Season 3: Episode 4 – Now That’s a Good Question: How to Promote Cognitive Rigor Through Questioning with Erik Francis [Podcast]

In this episode, we are speaking with Erik Francis, author of Now That’s a Good Question: How to Promote Cognitive Rigor Through Questioning.

Erik is the owner and lead professional education specialist for Maverik Education LLC, providing professional development, guidance, and support in teaching and learning for cognitive rigor. He works closely with K–12 schools across the nation developing active and authentic teaching and learning experiences that address the cognitive rigor of college and career ready standards by challenging and engaging students to demonstrate higher-order thinking and communicate depth of knowledge.
Erik has been an educator for more than 20 years, working as a middle and high school English language arts and math teacher, a site administrator, and an education program specialist in the Title I unit of a state education agency. He is also a featured presenter for the Education Development and Support Program offered through Grand Canyon University.

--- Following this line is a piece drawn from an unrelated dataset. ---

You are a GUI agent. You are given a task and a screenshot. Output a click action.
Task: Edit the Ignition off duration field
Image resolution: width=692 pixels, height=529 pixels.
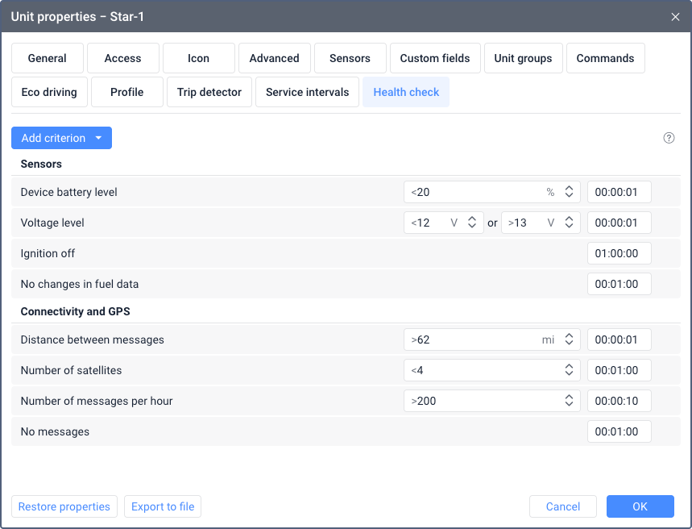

Here is what we talked about:

  • Tell us about the big question behind Now That’s a Good Question.
  • In your book, you share eight different kinds of questions that challenge students to demonstrate higher-order thinking, communicate depth of knowledge and promote cognitive rigor.  Can you highlight a few of those kinds of questions?
  • We often talk about essential questions with our teachers. What makes a good essential question?
  • We recently redefined our vision, and we are focusing on developing the 4Cs in our students. In chapter 4, you talk about how good analytical questions deepen knowledge and thinking.  Share with us what an analytical question is and how it can promote critical thinking?
  • What are argumentative questions which address choices, claims, and controversies and how can they promote decision-making and problem-solving?
  • Another one of the 4Cs is creativity. What are hypothetical questions, and how can they be used to pique curiosity and creativity?
  • Why is it important for teachers to reflect on the types of questions they and their students use in order to promote cognitive rigor?
  • You conclude your book by giving teachers six ways to encourage students to address and respond to good questions. Highlight a couple of those strategies for us?

Join in the conversation!

Each episode we’ll leave you with a question or two to think about with the idea of provoking conversation.

This week’s question:

  1. What can you do tomorrow to upgrade your questioning strategies that promote cognitive rigor?

You can join the conversation by leaving a comment below or by using the hashtag #TLTalkRadio on Twitter.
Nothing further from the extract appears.